Find each line below where the word "agent" occurs, and copy it.

□ □ □

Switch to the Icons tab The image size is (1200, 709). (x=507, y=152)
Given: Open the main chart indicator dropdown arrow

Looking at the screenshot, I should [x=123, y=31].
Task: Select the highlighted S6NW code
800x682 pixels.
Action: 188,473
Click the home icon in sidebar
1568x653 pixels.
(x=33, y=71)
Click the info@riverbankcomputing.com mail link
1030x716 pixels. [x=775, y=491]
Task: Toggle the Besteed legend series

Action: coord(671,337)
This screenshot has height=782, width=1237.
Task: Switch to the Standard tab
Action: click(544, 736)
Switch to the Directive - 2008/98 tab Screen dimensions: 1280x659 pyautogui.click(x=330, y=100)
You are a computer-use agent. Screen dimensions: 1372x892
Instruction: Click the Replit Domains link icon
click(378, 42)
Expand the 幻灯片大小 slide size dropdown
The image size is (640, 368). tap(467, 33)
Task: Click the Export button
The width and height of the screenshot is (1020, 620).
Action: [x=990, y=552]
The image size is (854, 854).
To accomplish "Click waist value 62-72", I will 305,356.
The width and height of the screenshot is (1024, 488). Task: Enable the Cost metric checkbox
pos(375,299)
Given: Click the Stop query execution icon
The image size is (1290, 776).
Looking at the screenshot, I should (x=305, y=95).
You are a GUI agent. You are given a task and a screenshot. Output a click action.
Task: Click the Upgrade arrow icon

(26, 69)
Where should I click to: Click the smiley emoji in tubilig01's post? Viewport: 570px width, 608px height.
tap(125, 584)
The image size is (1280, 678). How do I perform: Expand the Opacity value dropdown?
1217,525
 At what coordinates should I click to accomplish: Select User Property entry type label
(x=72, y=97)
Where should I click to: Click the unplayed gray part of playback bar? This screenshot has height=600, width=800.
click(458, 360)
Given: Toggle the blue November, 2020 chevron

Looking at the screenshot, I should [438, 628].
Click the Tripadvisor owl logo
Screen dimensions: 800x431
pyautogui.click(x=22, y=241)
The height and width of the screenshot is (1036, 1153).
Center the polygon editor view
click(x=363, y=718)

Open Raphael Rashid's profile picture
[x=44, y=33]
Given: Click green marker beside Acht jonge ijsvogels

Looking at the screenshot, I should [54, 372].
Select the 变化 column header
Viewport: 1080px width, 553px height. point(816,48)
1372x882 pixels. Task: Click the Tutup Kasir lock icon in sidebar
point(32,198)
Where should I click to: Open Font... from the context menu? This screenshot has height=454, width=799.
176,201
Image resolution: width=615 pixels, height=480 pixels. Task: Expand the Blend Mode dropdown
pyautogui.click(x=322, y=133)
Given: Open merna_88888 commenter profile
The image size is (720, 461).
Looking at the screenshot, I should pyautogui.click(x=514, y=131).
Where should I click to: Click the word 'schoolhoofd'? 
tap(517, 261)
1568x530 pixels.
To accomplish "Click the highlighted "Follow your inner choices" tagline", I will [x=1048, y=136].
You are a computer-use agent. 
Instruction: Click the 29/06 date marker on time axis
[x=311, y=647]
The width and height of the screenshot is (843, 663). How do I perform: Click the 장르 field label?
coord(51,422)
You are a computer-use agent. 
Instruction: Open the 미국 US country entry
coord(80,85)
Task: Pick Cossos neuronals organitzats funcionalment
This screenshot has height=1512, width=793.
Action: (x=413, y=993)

□ □ □

## Response below
You are a computer-use agent. Screen dimensions: 1372x892
You are a GUI agent. You are given a task and a screenshot. Output a click action.
You are a computer-use agent. 
You are a computer-use agent. 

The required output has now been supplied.